Steve Dunstan, founder of Huffer. Image supplied.
You would be hard pressed to find a young Kiwi who hasn’t heard of Huffer. The clothing brand has been making its mark on streetwear since 1997 and this year founder Steve Dunstan is elated to be celebrating a remarkable twenty years of Huffer. The world has changed a heck of a lot in that time with the brand coming to fruition before online clothing stores, social media or much of the technology that fashion labels now rely on even existed. Back when Dunstan co-founded Huffer with his friend Dan Buckley (who amicably left the brand in late 2010) the initial collection of outerwear reflected their shared love of snowboarding and skateboarding with waterproof, breathable pieces that worked with their active lifestyles. It was at a time when there were few New Zealand streetwear labels and Huffer’s brand of casual cool that is as practical as it is great to look at quickly starting gaining traction.
Today, Huffer’s core business is still about functional streetwear with fashionable cred and with the brand’s recent retail expansion into Australia, Steve Dunstan has relocated to Oz to oversee operations on the ground. It’s a sunny Sydney day when I catch up with Dunstan over the phone and he’s a man on the move, now based out near Huffer’s new Bondi Beach store. He’s quick to enthuse about his brand’s twenty years in business although in that laidback kiwi way where we know we’ve pulled off something pretty epic but are humble and somewhat understated about it.
“I’m grateful we made it, it’s pretty overwhelming actually after you stop to breathe,” says Dunstan. “It’s good to actually celebrate it and we’ve got a pretty exciting plan ahead from now through to New Zealand Fashion Week.” In true Huffer style the brand are celebrating their big birthday with twenty weeks of celebrations which will hit its peak at NZFW in late August with a show that incorporates twenty years of Huffer. In the meantime Dunstan and his team are releasing limited edition products including a very limited edition down jacket called the D97 (of which there are only 97 made). “We’ve put twenty references to twenty years of Huffer throughout the jacket. It’s a black on black jacket but there’s lots of hidden features and it’s 100% waterproof,” he adds. The brand are also collaborating with Audi on a car and doing a callback on some old garments for an archive project.

§ **MATERIAL PROVIDED**
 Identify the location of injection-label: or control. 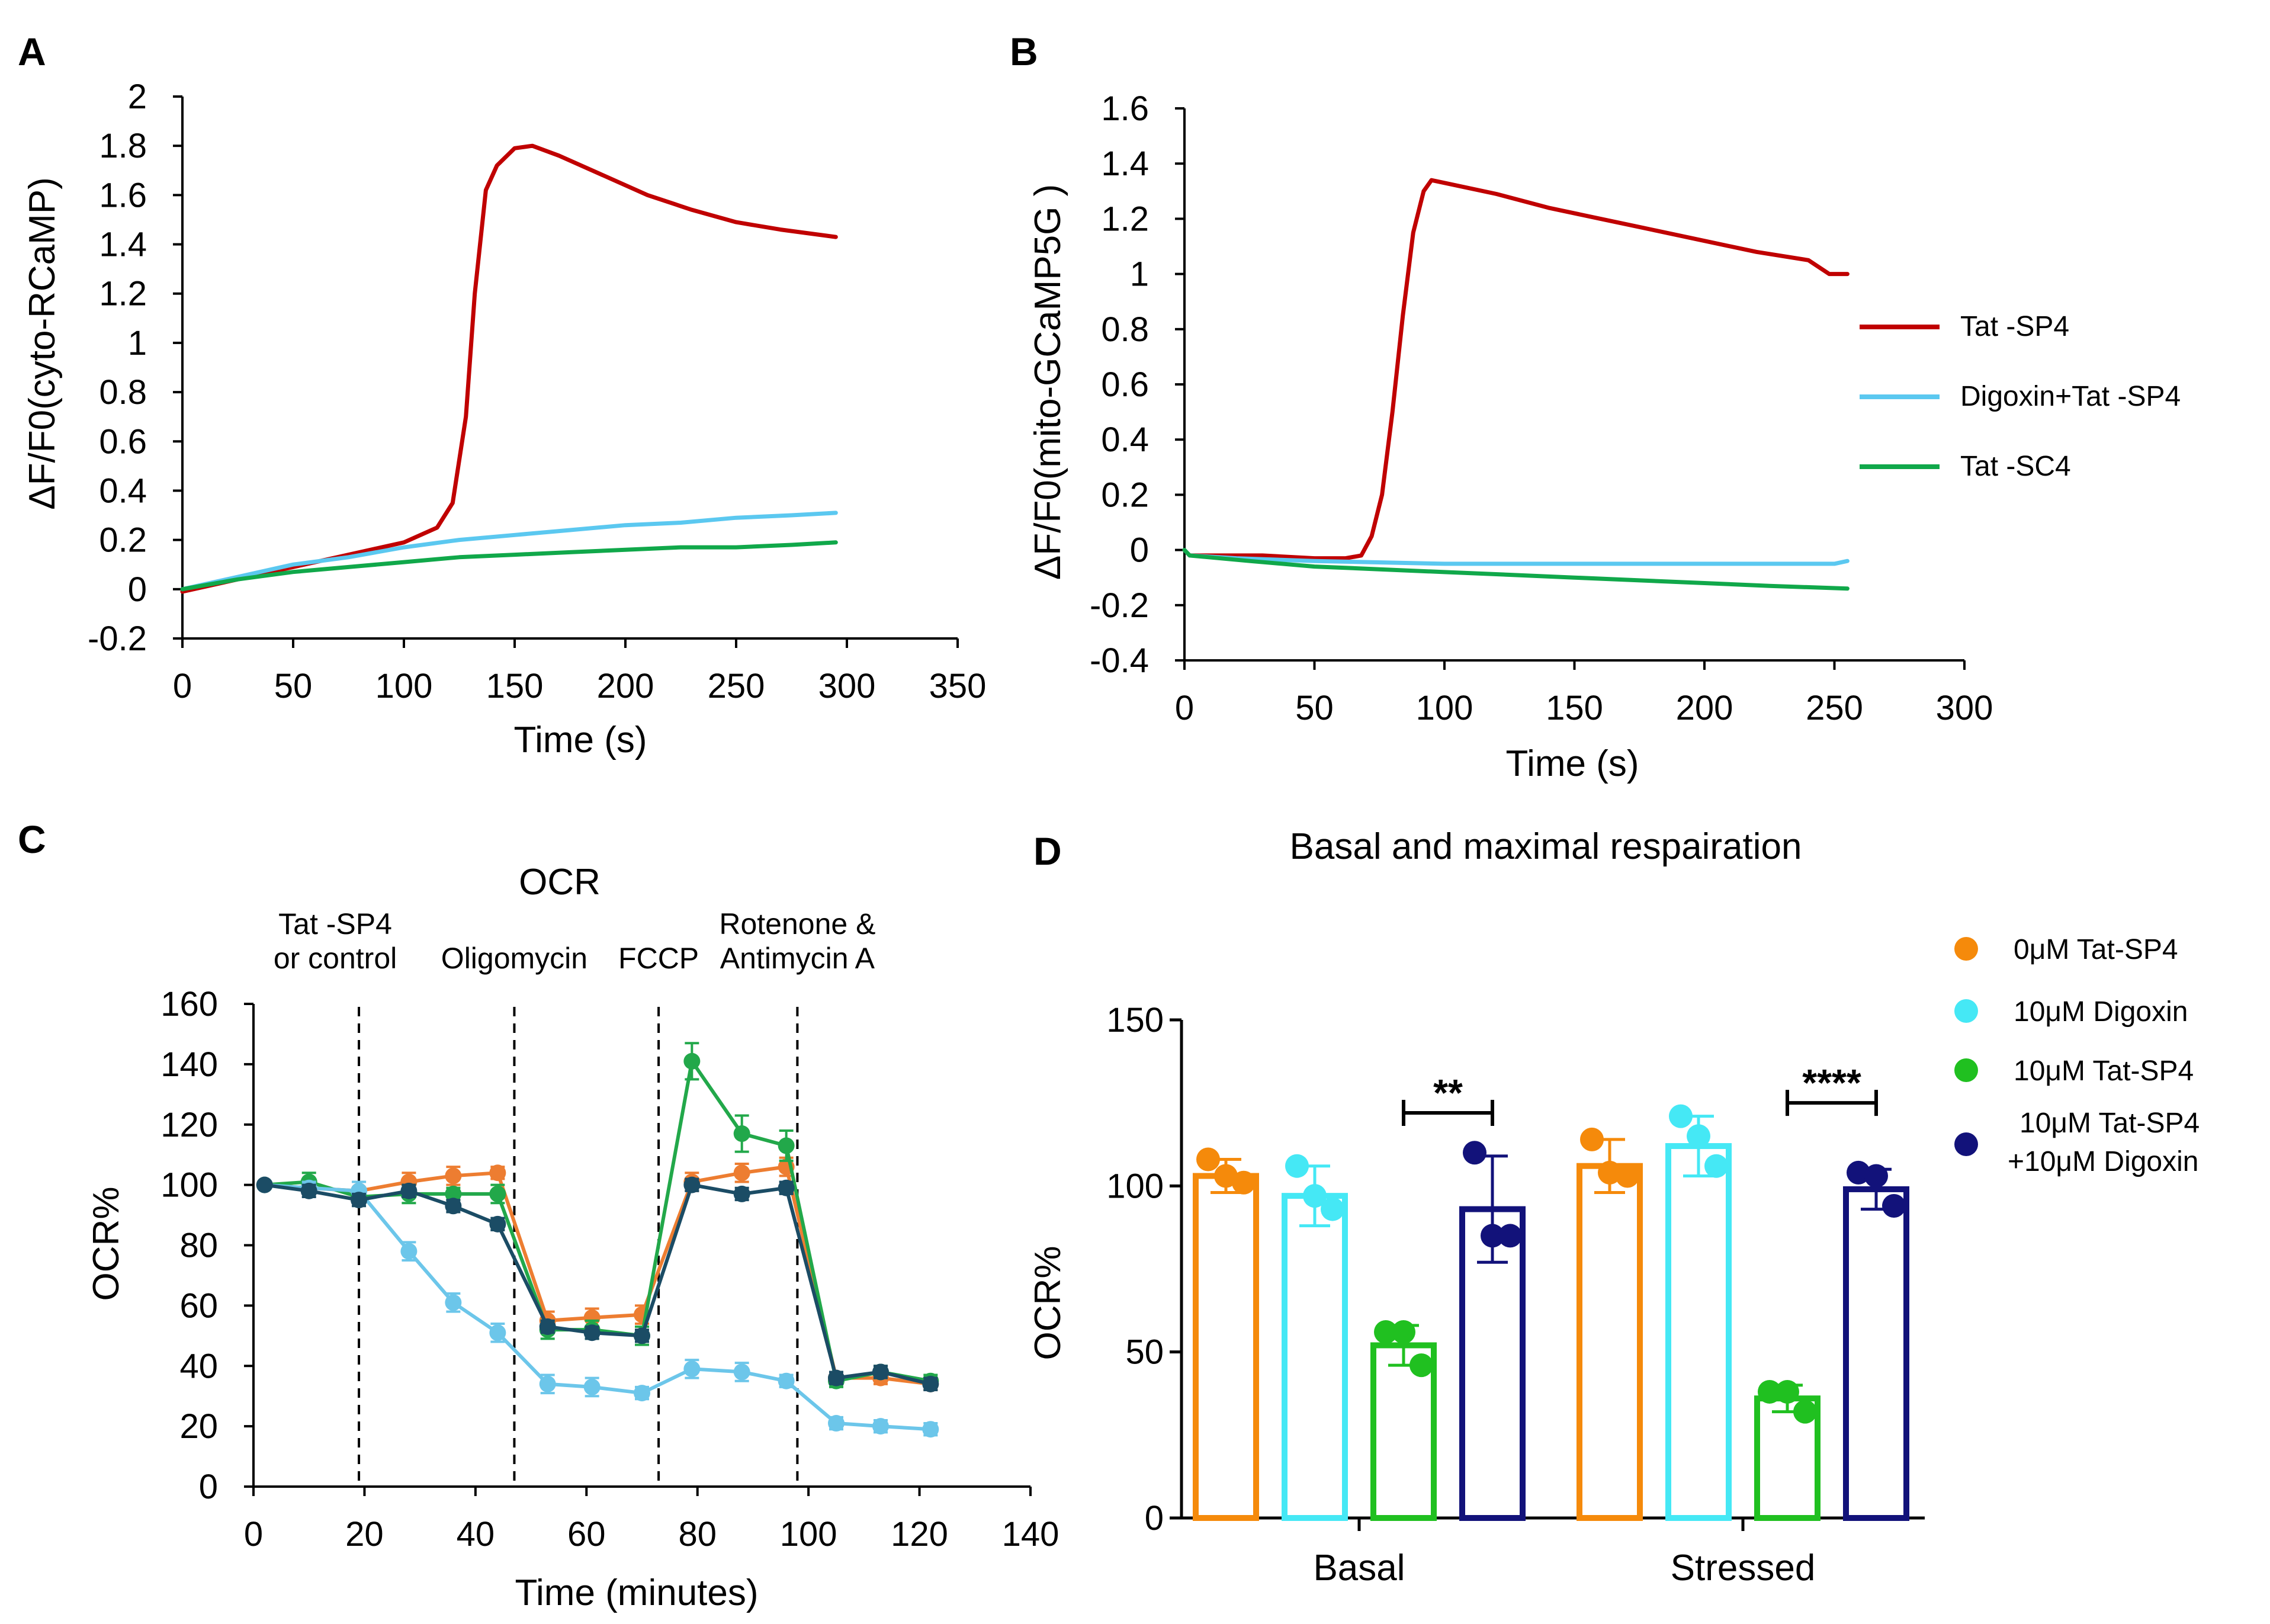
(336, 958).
--
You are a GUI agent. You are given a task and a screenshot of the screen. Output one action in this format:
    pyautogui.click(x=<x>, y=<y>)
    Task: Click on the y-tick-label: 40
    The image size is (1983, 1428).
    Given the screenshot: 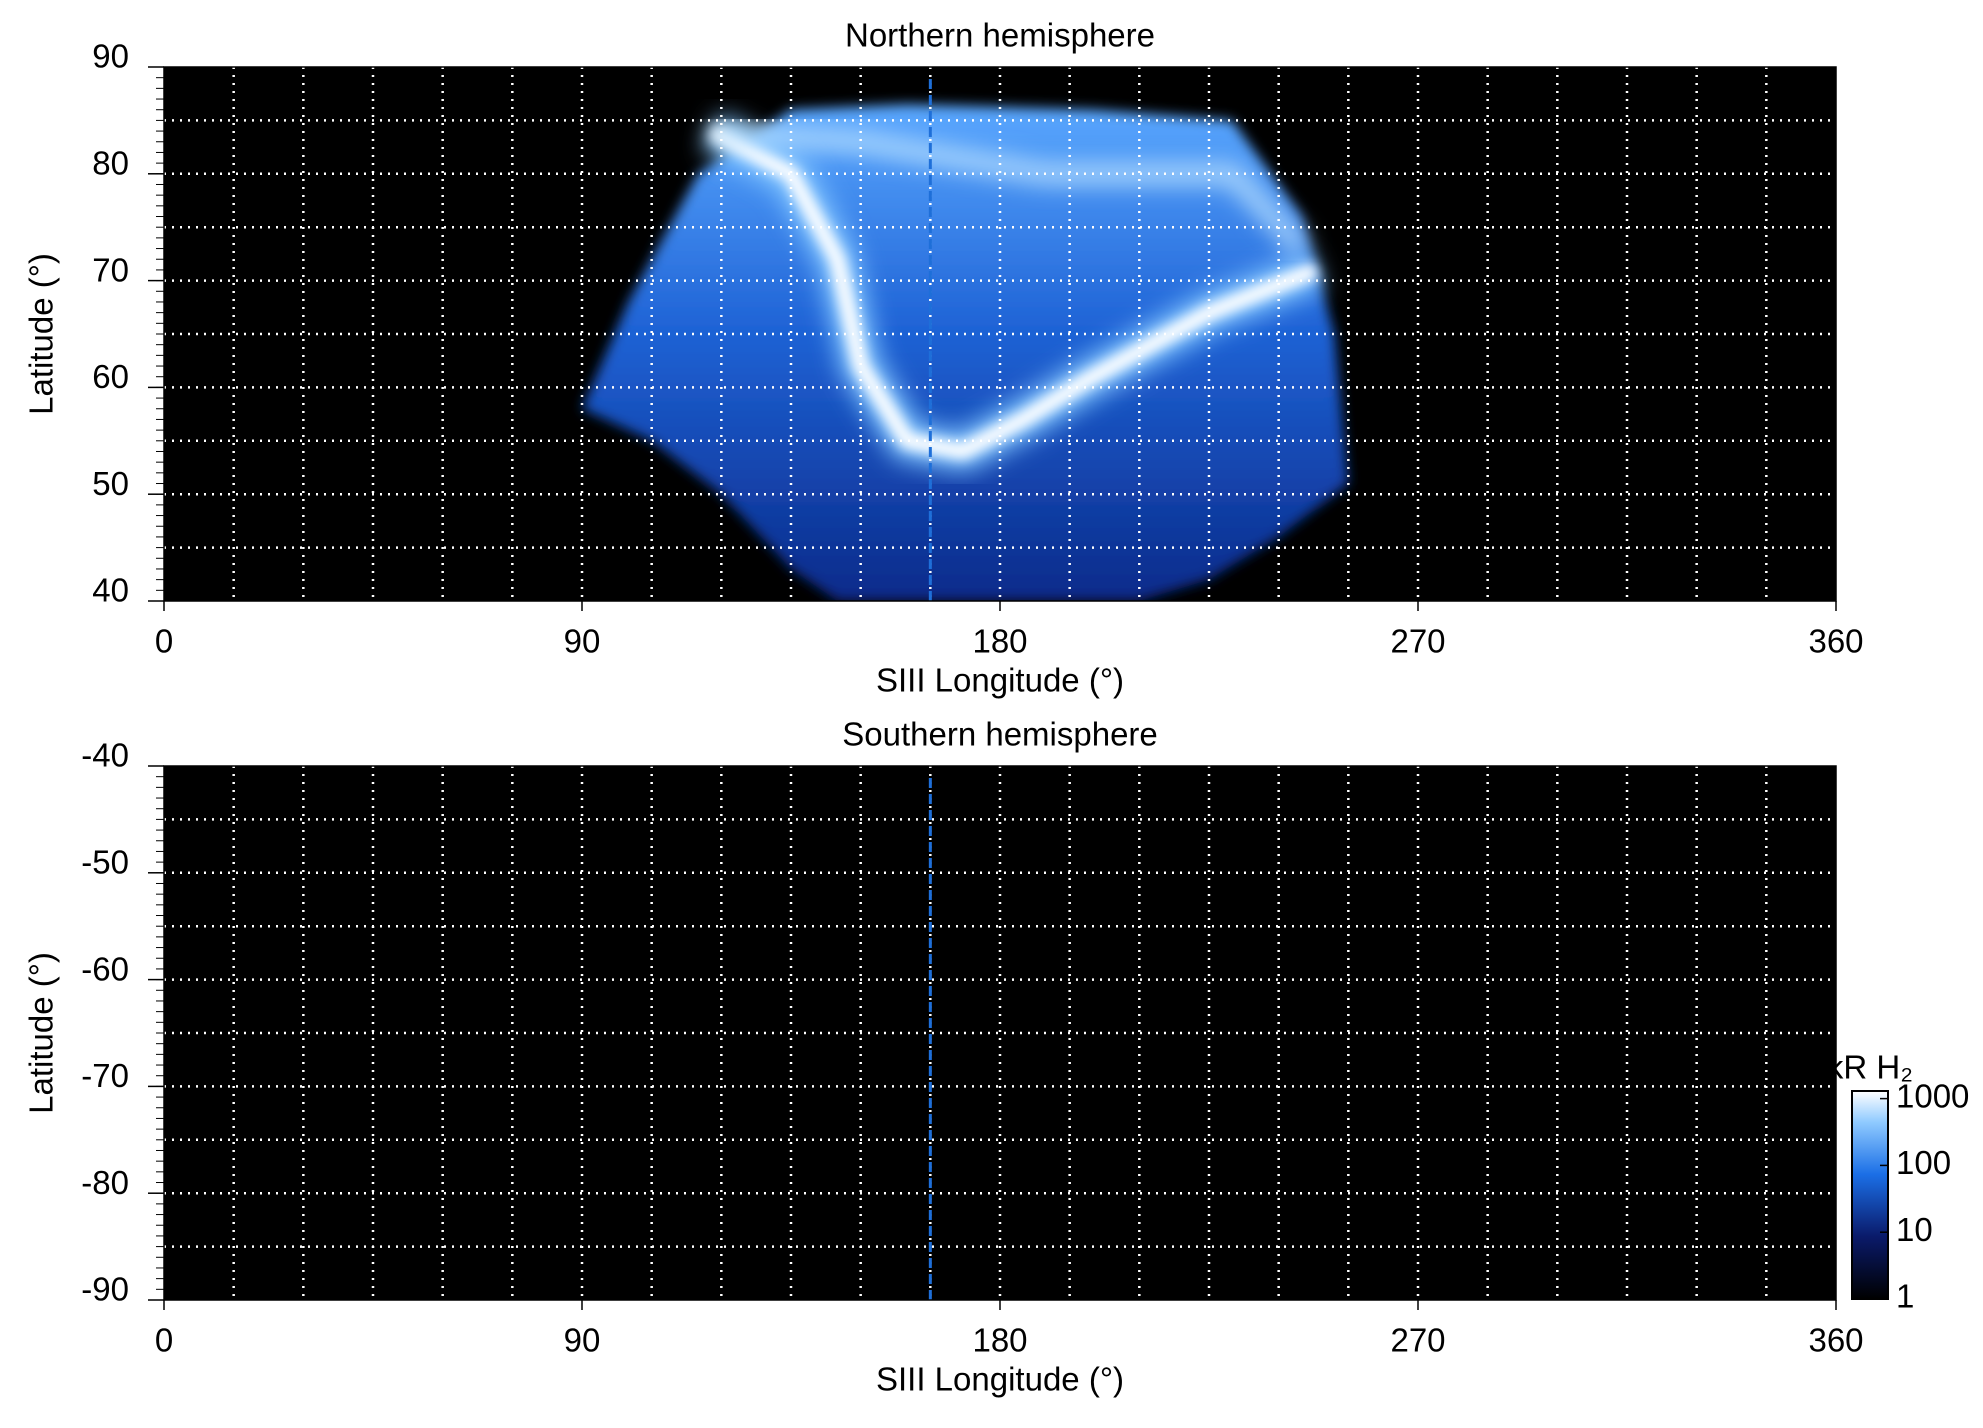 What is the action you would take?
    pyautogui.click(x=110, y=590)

§ **TASKS TO CARRY OUT**
1 > In the Huffer article, please reproduce the passage starting with "Today, Huffer’s core" and going on through "understated about it.", switching "Bondi Beach" to "Manly Beach".
2 > List every detail the Huffer article gives about the D97 jacket.

§ **WRITTEN ANSWERS**
1 >
Today, Huffer’s core business is still about functional streetwear with fashionable cred and with the brand’s recent retail expansion into Australia, Steve Dunstan has relocated to Oz to oversee operations on the ground. It’s a sunny Sydney day when I catch up with Dunstan over the phone and he’s a man on the move, now based out near Huffer’s new Manly Beach store. He’s quick to enthuse about his brand’s twenty years in business although in that laidback kiwi way where we know we’ve pulled off something pretty epic but are humble and somewhat understated about it.

2 >
- It is a very limited edition down jacket.
- Only 97 were made.
- It has twenty references to twenty years of Huffer throughout.
- It is black on black.
- It has lots of hidden features.
- It is 100% waterproof.